We are, therefore, satisfied that it was the lascars duty to distribute water to Gattamangalapuram on that Sunday and that he was doing so when the accused interfered.
The prosecution witnesses are agreed that accused 1 and 2 pushed the lascar down and that accused 3, 4, and 5 threatend him with sticks. There is no reason to disbelieve these witnesses, especially the independant evidence of the lascar, who has no motive for complaining falsely against the accused. Accused 1 and 2 have attempted to prove an alibi ; but the evidence is much too vague for proof. We are satisfied that all these accused did use criminal force to the lascar, who is a public servant, while he was acting in the discharge of his duties. They have, therefore, committed an offence, under Sect. 353 of the Indian Penal Code. We, therefore, reverse the acquittal of these accused and convict them of an offence under section 353 of the Indian Penal Code.

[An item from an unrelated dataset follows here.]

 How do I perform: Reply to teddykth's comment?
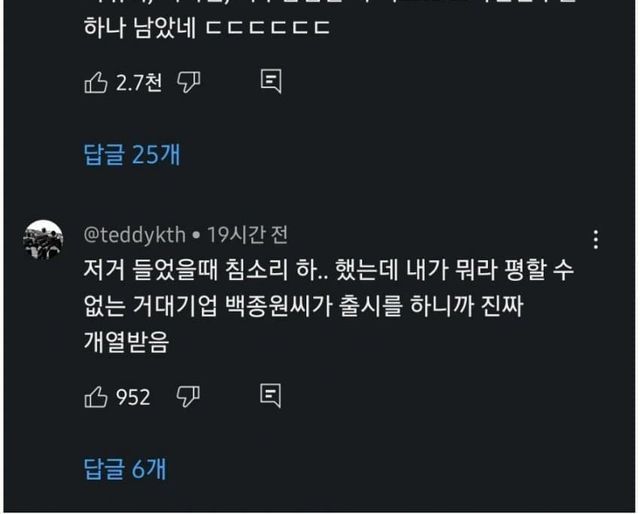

As regards the sentence, in view of the long delay in presenting the prosecution case and the time which has now elapsed since the offence, a heavy sentence is not called for, particularly as this case had been brought up chiefly as a test case, in order to obtain a ruling, as to the legal position of P. W. D. Lascars. We think it is sufficient to impose a fine of Rs. 20 on each of the accused; and do so accordingly and we direct further that, in default of payment, they will undergo simple imprisonment for two weeks.
Two weeks time after receipt by the lower court of this judgment, will be granted to respondents, within which to pay the fine in the lower Court.